Candida (yeast) infections of the nipple and ducts
Candida infections of the nipples may occur any
time while the mother is breastfeeding. Candida albicans likes warm, moist,
dark areas. It normally lives on our skin and other areas, and 90% of babies
are colonized by it within a few hours of birth. It, like many other germs that
live on us normally, only becomes a problem under certain circumstances.

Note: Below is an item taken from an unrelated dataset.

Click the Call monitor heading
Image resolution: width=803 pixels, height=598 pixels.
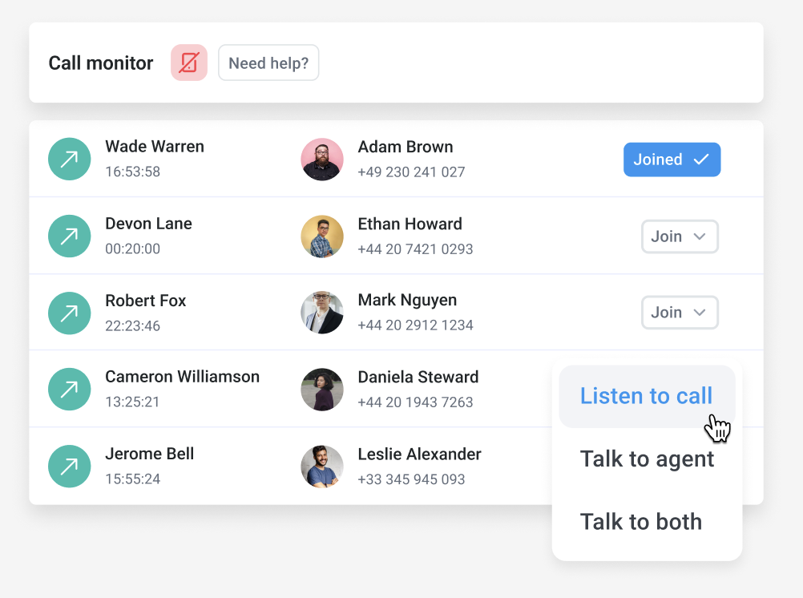101,63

Candida infections of the skin or mucous membranes
are more likely to occur when there is a breakdown in the integrity of the skin
or mucous membrane—another reason why a good latch is very important from the
very first day. Many Candida infections would, perhaps, not have occurred if
the mother had not had sore nipples and a breakdown of the skin of the nipples
and areola. The oozing of liquid that occurs often in cracked nipples
encourages Candida albicans to change from its harmless form to a disease
causing form.
The widespread use of antibiotics also encourages
the overgrowth of Candida albicans. Many pregnant women, women in labour, and
new mothers, as well as their babies receive antibiotics, sometimes with very
little justification.
Diagnosis of Candida infections of the
nipples and/or ducts
There is no good test which helps makes the
diagnosis. A positive culture from the nipple(s) does not prove your pain is
due to Candida. Neither does a negative culture mean your pain is not due to
Candida. The best way to make a diagnosis is by history.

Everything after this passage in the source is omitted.